If that’s the case, then the command class is essentially wiping itself out. The deaths of commanders in the field represent a critical strategic loss for any army, but especially for an army that keeps losing momentum and coordination anyway. That’s even true in the south of Ukraine, where the Russians appeared to be doing better. Instead, Ukrainian forces have stalled them at Odessa, and Mariupol appears to be still holding out:
Mykolaiv, a city of about 500,000 people on Ukraine’s Black Sea shoreline, is all that’s standing in Russia’s way of an assault on the major port city of Odessa.
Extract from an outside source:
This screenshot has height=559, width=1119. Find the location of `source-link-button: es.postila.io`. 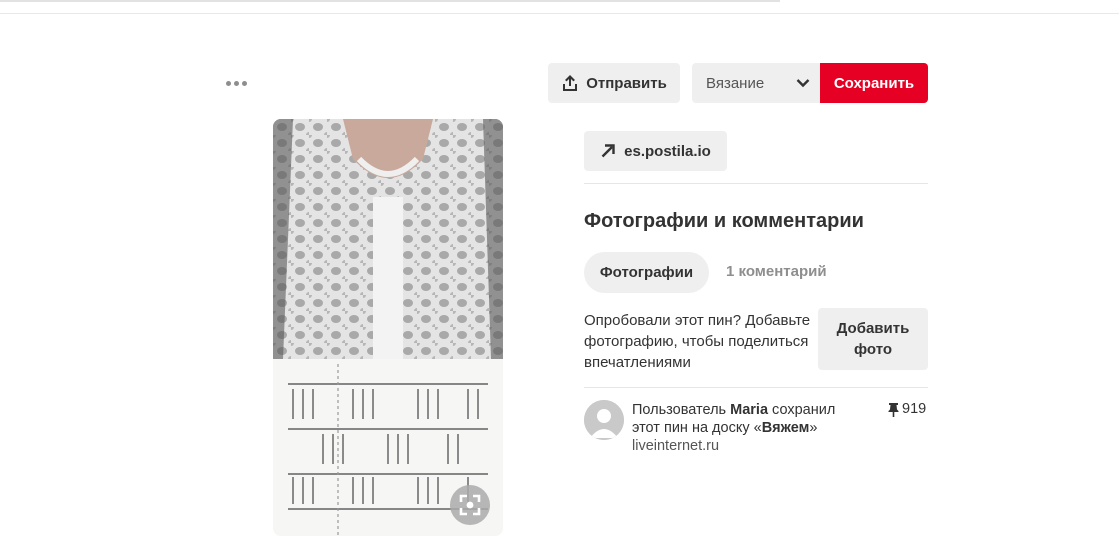

source-link-button: es.postila.io is located at coordinates (656, 151).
But despite more than a week of heavy bombardment, Ukraine’s forces in Mykolaiv have remarkably thwarted Russian advances — a major blow to the Kremlin’s apparent plans for an attack on Odessa, an economic lifeline for Ukraine as one of the largest Black Sea ports. Though Russian warships have lingered off the coast of Odessa, local officials have said the Russians are probably delaying any amphibious assault until they can get more ground support from their forces in the east.
That is how Mykolaiv has become a crucial roadblock. The region’s governor, Vitaliy Kim, told The Washington Post on Monday that some Russian forces were beaten back from here and are currently located in Kherson, about 40 miles to the southeast. They’ve repeatedly shelled the city, including civilian residences, with suspected cluster munitions, but have been unable to move into Mykolaiv itself.
Ukraine’s stand at Mykolaiv underscores how Russia’s advance in parts of the country has stalled, making this war more of a fight than many expected. Russia has more manpower and firepower, but it has been bogged down by what U.S. officials have said was a poor military strategy and basic logistical and supply issues.
Russia can still try an amphibious assault without cover of connecting ground forces, but it would either be out of desperation or complete incompetence. They don’t have enough forces to land in self-defensive strength, and their underestimation of Ukrainain resistance would prove particularly fatal on beaches. It might turn into another Dieppe or Gallipoli, at a time when Russia’s already repeating some of the worst military blunders in history within the first three weeks of its all-out war on Ukraine.
At this point, one can see why Putin might need to declare victory and get the hell out of Ukraine, as Allahpundit noted in the latest peace proposals floating around. Color me a bit skeptical that he will follow through on such a deal, however. If Russia leaves with Zelensky still in charge and Ukraine’s military in the field bolstered by more black-letter security guarantees from the West, and without having gained an inch of territory from February 24, it will look like a total defeat — even inside Putin’s propaganda bubble. All of those Russian troops will come home at that point and start telling everyone that they didn’t see any “neo-Nazis” but a lot of dead women and children from Russian bombs and bullets. That might have been salvageable had Putin succeeded in any of his war objectives, but coming away empty-handed will make him look impotent.
Not to mention ridiculous:
So Russia has killed thousands of people in order to … make Russian a co-official language in Ukraine?
Because I'm guessing that no matter what official status it gets, Russian will be a lot less popular in Ukraine from now on. https://t.co/8ZUnNO2FFO
— Megan McArdle (@asymmetricinfo) March 16, 2022
And that’s a bad look for a tyrant in any country, but perhaps especially Russia. That kind of peace deal only ends up with Putin up against the wall or falling out of a window, and Putin knows it.